Then I was slightly older and discovered that 'programs' are just text you use a 'compiler' on and not a special thing you made in Borland's Turbo C.

Then I was older and started using vim. Then older still and made HTML pages with this new thing called DHTML on Geocities. Then ActivePerl. Then a VPS. Then Wordpress. Then discovered Prolog, Eclipse for Java, Mex for C++ in Matlab, and git. Then some years later github. Then interned in SF and discovered CI/CD, Hadoop et al. and how servers look in a DC in SOMA. Then IntelliJ. Then a trading engine. And then GPT was announced. And TalkToTransformer showed the future. And then people were demoing these ugly To-Do lists it could make. And suddenly we're here today.

Every stage of software has been incredible. I don't have to `movq`. I don't have to `jstack`. If I want a TUI, the tools can construct one to my specifications in moments. It's sheer magic, man. It's a scary time (I've had a couple of what-if nightmares about Dario Amodei ruling the world with his LLMs) but it's also exciting. I think I am happiest today.

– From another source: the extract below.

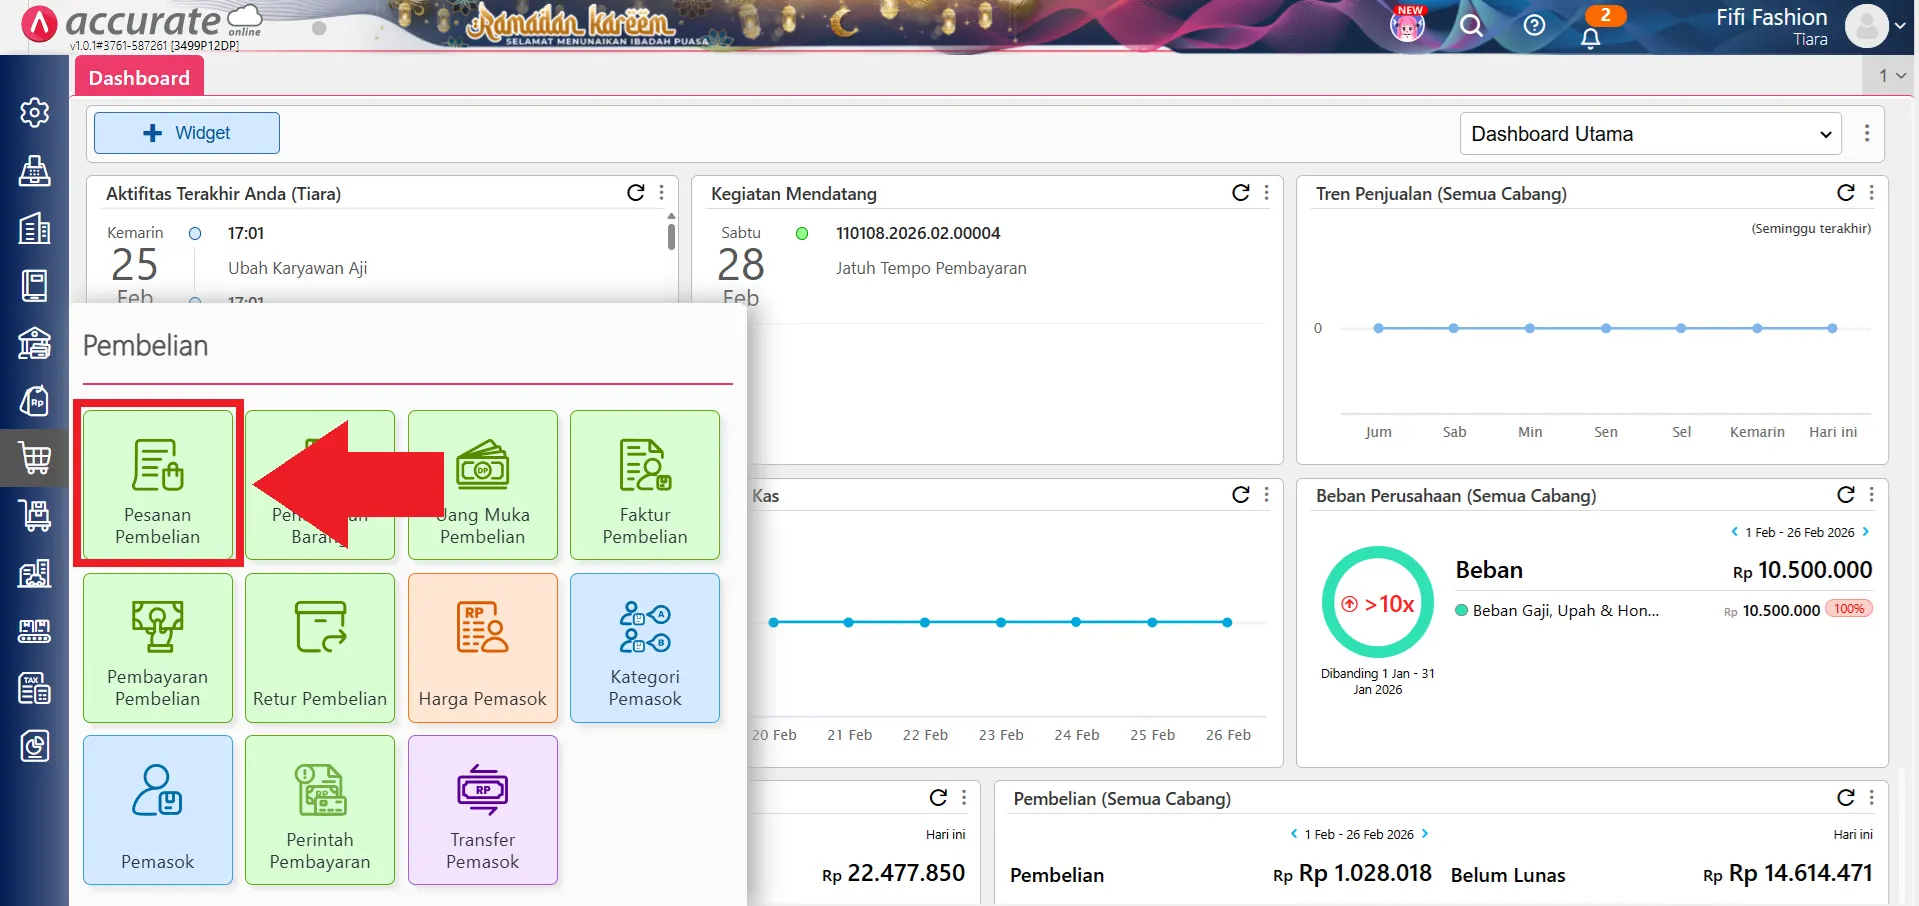Screen dimensions: 1919x906
Task: Switch to the Dashboard tab
Action: tap(139, 78)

We're going to do so many wonderful things for so many people now that this is so much cheaper.

Perhaps it's just the good fortune of being born at this time during this thing and riding that wave, but it feels like the world of computing has just been so full of amazing leaps forward during my life. I look back each time and I think "man, I was doing that thing when I could have been doing it so much better?". And I feel so hopeful for the future.


Replies

lm28469yesterday at 8:44 PM

We're retiring later and later, working more per week, purchasing power is going down, quality of goods is going down, life expectancy is decreasing, child mortality is increasing, teenage suicide is increasing, illiteracy is increasing, &c.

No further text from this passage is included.